Mickey’s rise to the top is handled mostly in montage form. Dicky goes away, Mickey replaces Alice as his manager, and then we get some thrown together sequences of working out and winning fights. It’s not too long after this that we reach the point of Dicky getting out of jail and him and Alice expecting everything to go back to the way it was. I would have liked a bit more time to get used to Mickey’s life going well. It would have made the return of his ne’er do well brother have more impact and intrigue. It felt to me like the filmmakers were afraid to put too much of the attention on Wahlberg and were always itching to get back to that emaciated, Oscar baiting, Christian Bale performance. If that is the case, then this should have been a film about Dicky Eklund, not Mickey Ward. As is, this film needed to trim about twenty minutes off of it’s “Dicky is an incorrigible scamp” time and redirect it towards Mickey’s story. How did his life change for the better when he was away from his family? How does he maintain his focus now that they are back in his life? Can he be both a family man and a success? These are the questions at the heart of this story; but the focus is all on Dicky.

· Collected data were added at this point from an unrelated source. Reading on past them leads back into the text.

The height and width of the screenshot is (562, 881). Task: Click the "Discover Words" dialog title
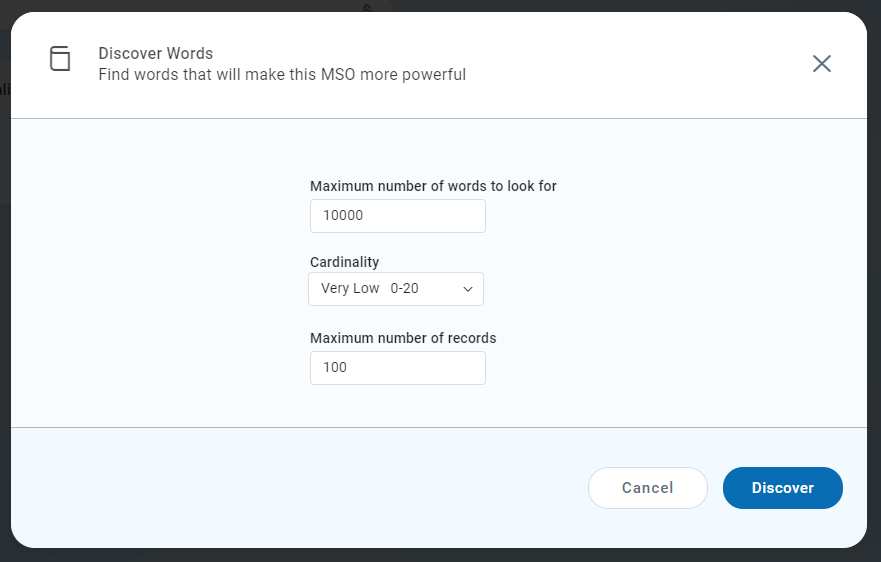coord(155,53)
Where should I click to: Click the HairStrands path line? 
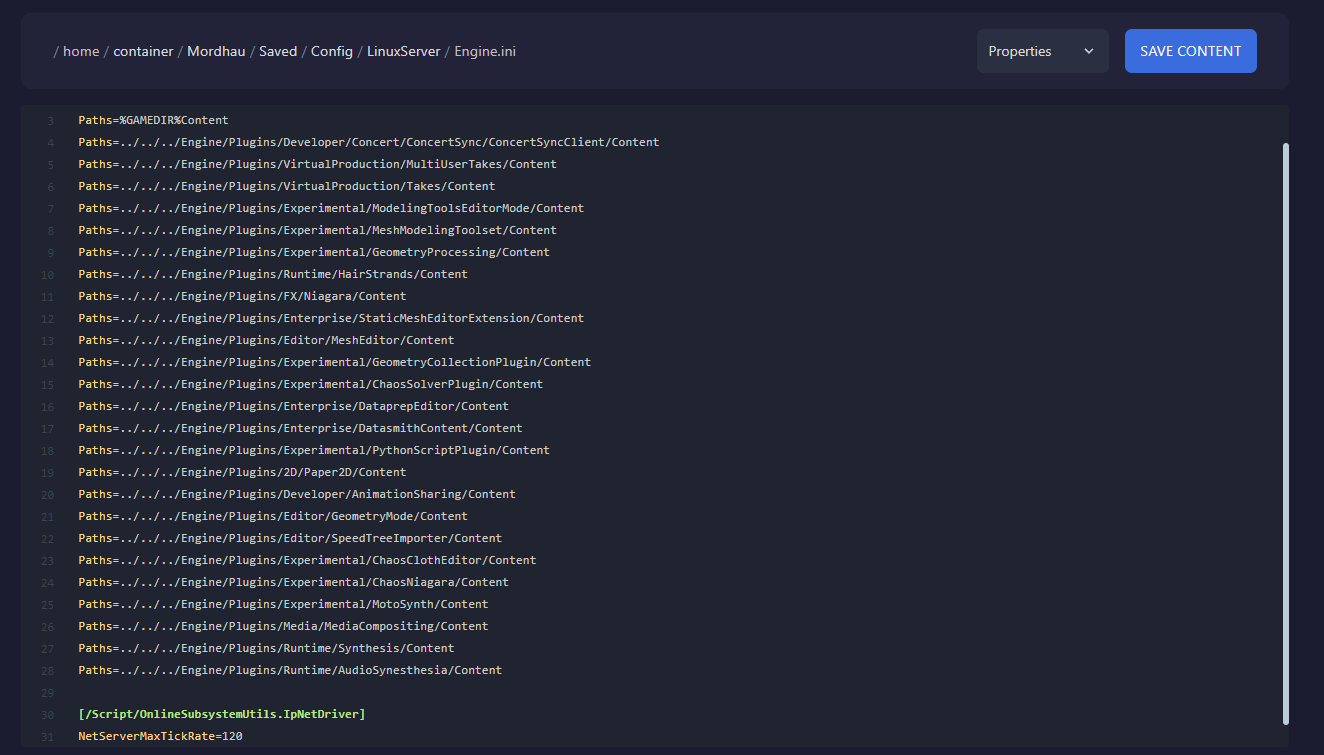pyautogui.click(x=273, y=274)
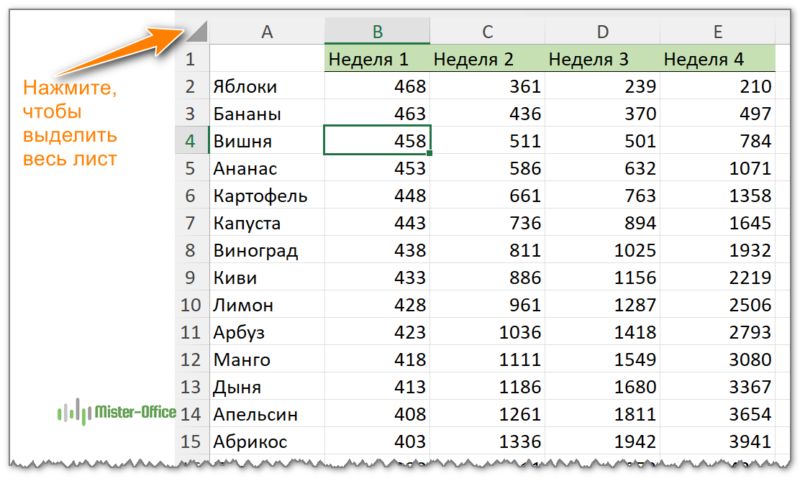Click the cell with value 458
Screen dimensions: 800x481
[x=377, y=141]
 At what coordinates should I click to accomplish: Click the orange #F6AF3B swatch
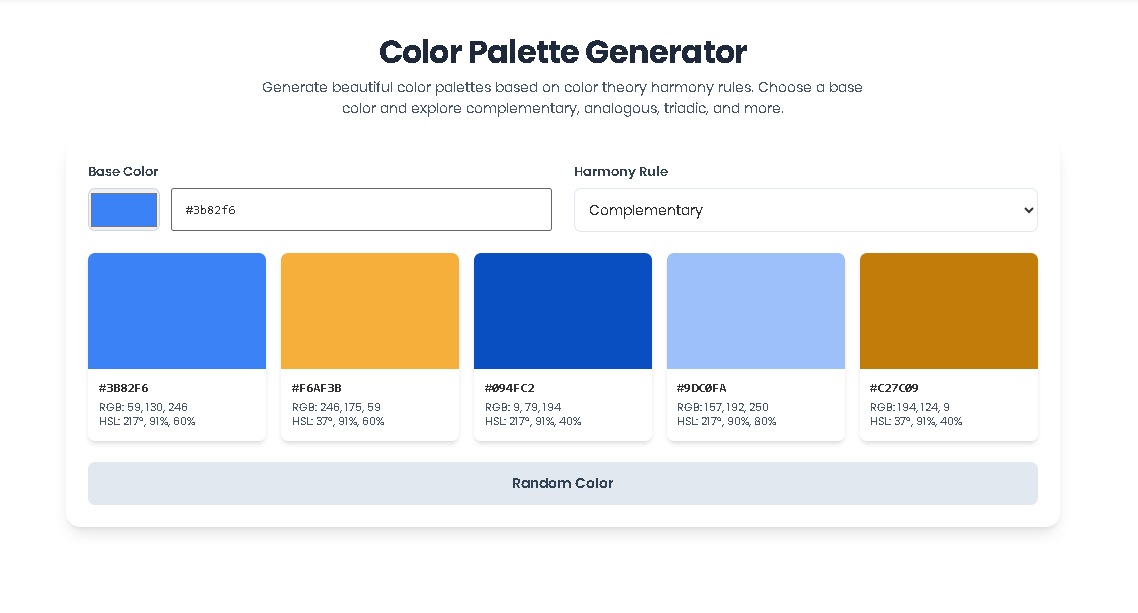tap(370, 310)
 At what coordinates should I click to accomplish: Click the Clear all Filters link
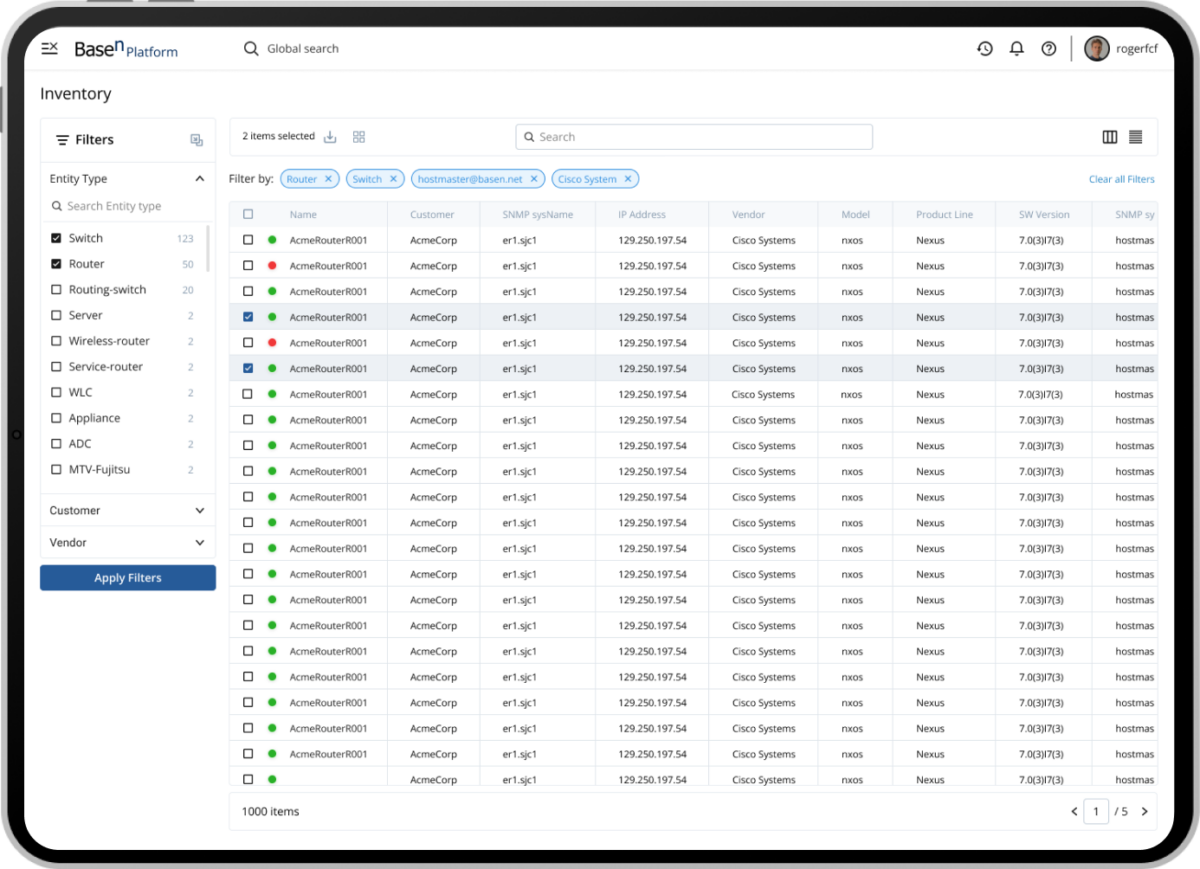(1121, 178)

And still, by the time we get to the big fight climax of the film, I found myself affected by the moment. The Fighter took a couple of wrong turns along the way, it showed me a lot of stuff that I didn’t buy, but by the time we reached our destination I was still with it. I cared whether or not Mickey would be able to win the title. I worried that Dicky was going to find a way to screw it all up for him again. This is a film that is wildly uneven, but not completely ineffective. Probably it was the artistry of the camera work, the joy of watching Bale throw himself into a role, and the effective way that Wahlberg is able to play the sad puppy that kept things afloat. Still, I would have rather seen either a hard hitting indie film about Dicky’s fall from grace or a sappy, fairy tale rendition of Mickey’s rise from poverty and adversity to the world title instead of the confused mishmash that we got here.